- [REQUIREMENT]:
Beneath this task are records; print exactly the stretch of them from the line with "AGENDA AL DÍA (1152, 2225)" through the line with "PROJECTE NOVA XARXA", both ends included.

- [SUPPLIED INFORMATION]:

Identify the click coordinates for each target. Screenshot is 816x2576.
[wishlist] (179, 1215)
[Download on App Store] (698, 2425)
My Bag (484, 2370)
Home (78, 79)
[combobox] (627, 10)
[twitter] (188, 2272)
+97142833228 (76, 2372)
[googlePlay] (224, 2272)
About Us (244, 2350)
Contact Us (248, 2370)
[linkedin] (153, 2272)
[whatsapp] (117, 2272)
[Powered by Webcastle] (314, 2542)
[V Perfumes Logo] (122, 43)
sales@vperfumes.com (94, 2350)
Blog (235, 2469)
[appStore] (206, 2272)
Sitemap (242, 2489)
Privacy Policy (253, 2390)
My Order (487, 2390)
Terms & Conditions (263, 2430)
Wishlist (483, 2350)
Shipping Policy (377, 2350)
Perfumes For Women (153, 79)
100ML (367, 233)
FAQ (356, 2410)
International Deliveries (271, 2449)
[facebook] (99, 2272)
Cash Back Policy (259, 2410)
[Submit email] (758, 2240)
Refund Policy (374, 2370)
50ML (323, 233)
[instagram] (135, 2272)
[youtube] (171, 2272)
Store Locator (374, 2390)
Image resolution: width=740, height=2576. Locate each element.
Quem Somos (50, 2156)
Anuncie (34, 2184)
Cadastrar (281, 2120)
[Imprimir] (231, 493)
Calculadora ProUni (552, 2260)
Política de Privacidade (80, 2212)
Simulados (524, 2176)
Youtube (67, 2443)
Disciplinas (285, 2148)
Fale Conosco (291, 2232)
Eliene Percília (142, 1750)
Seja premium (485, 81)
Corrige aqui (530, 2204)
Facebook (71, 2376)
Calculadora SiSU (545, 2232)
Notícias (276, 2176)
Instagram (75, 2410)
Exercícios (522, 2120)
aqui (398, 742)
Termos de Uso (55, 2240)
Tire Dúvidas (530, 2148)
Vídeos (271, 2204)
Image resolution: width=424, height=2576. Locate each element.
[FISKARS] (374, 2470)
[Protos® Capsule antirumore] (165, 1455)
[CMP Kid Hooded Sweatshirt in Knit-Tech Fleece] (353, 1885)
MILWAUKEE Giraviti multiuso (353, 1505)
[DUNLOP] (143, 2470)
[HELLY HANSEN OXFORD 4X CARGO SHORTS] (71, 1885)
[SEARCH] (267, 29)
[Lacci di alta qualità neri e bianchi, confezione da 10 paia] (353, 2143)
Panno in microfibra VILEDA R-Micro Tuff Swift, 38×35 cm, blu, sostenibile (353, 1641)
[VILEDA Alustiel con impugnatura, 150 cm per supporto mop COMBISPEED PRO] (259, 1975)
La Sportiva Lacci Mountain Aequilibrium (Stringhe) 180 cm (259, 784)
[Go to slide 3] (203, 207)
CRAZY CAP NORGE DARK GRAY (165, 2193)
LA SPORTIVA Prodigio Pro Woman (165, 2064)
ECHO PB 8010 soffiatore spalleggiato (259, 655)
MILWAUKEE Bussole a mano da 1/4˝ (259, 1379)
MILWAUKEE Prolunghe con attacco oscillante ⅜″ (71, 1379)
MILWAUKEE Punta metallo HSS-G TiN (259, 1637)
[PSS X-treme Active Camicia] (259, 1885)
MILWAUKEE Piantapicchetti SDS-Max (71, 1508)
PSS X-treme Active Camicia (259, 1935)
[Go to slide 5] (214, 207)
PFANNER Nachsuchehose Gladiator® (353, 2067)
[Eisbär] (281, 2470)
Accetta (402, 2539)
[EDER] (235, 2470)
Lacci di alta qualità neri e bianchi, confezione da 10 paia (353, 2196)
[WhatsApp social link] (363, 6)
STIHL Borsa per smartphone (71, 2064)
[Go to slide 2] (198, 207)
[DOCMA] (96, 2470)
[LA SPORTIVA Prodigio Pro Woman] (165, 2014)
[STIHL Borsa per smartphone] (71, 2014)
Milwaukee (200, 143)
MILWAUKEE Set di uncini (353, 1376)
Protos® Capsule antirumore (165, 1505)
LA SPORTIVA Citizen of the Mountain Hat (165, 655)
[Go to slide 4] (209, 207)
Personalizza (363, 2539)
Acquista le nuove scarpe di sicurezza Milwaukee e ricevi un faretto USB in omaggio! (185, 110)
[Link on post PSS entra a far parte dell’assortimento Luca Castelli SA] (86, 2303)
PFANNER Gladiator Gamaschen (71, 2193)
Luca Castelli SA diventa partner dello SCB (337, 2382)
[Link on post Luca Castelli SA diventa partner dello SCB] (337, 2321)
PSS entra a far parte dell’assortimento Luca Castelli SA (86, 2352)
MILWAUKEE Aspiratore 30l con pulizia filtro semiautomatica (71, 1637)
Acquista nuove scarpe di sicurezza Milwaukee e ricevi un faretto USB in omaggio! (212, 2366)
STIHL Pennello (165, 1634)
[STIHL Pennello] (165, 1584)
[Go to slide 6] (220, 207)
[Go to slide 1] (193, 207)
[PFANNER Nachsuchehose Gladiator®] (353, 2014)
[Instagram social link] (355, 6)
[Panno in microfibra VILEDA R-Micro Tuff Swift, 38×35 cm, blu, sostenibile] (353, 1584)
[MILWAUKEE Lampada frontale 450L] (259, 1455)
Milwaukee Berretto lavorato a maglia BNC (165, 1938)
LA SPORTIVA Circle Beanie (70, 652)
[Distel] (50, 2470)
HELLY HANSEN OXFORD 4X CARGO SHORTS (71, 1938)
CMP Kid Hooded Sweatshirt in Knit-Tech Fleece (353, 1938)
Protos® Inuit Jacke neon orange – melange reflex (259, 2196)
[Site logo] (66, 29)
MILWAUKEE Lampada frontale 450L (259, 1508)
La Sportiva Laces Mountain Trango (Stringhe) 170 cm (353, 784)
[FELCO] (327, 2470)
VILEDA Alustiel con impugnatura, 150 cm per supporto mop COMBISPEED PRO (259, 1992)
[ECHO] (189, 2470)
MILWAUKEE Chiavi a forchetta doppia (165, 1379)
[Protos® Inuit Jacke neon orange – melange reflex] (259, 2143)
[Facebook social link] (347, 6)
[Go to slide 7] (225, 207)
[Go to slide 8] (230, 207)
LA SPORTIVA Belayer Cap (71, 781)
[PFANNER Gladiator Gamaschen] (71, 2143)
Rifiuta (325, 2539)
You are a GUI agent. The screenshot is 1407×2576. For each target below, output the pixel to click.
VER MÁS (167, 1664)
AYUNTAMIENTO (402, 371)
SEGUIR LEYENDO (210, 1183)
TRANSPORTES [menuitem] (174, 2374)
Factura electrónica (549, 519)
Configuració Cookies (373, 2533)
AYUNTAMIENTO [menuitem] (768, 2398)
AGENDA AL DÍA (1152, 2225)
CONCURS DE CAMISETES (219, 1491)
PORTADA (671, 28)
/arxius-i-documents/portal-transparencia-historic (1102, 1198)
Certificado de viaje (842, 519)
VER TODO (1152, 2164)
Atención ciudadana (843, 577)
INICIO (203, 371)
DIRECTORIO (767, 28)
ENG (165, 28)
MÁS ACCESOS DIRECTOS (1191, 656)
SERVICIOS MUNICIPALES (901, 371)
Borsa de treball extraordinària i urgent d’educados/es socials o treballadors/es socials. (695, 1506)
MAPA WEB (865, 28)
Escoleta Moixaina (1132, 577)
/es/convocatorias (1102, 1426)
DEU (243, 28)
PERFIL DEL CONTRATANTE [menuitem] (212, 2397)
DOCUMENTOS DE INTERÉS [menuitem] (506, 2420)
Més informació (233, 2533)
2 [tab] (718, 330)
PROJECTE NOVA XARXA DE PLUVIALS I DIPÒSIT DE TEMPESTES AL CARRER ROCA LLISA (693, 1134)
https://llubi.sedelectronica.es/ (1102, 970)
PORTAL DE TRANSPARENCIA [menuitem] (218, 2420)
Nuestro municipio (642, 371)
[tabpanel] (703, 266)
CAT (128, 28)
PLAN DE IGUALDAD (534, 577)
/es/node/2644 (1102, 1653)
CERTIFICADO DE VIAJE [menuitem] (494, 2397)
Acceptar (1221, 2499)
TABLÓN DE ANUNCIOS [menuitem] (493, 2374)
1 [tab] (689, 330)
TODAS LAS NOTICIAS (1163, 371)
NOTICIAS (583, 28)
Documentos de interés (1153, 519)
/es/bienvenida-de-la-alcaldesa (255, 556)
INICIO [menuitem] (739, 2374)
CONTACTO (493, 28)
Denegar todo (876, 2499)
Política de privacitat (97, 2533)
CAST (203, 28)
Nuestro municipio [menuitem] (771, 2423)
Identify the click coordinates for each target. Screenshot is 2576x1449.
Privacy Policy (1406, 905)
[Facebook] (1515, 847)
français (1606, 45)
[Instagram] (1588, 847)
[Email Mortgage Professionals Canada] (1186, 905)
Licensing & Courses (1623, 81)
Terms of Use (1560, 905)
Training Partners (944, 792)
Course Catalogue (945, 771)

- [THE COMPLETED TASK]:
AGENDA AL DÍA (1152, 2225)
CONCURS DE CAMISETES (219, 1491)
PORTADA (671, 28)
/arxius-i-documents/portal-transparencia-historic (1102, 1198)
Certificado de viaje (842, 519)
VER TODO (1152, 2164)
Atención ciudadana (843, 577)
INICIO (203, 371)
DIRECTORIO (767, 28)
ENG (165, 28)
MÁS ACCESOS DIRECTOS (1191, 656)
SERVICIOS MUNICIPALES (901, 371)
Borsa de treball extraordinària i urgent d’educados/es socials o treballadors/es socials. (695, 1506)
MAPA WEB (865, 28)
Escoleta Moixaina (1132, 577)
/es/convocatorias (1102, 1426)
DEU (243, 28)
PERFIL DEL CONTRATANTE [menuitem] (212, 2397)
DOCUMENTOS DE INTERÉS [menuitem] (506, 2420)
Més informació (233, 2533)
2 [tab] (718, 330)
PROJECTE NOVA XARXA DE PLUVIALS I DIPÒSIT DE TEMPESTES AL CARRER ROCA LLISA (693, 1134)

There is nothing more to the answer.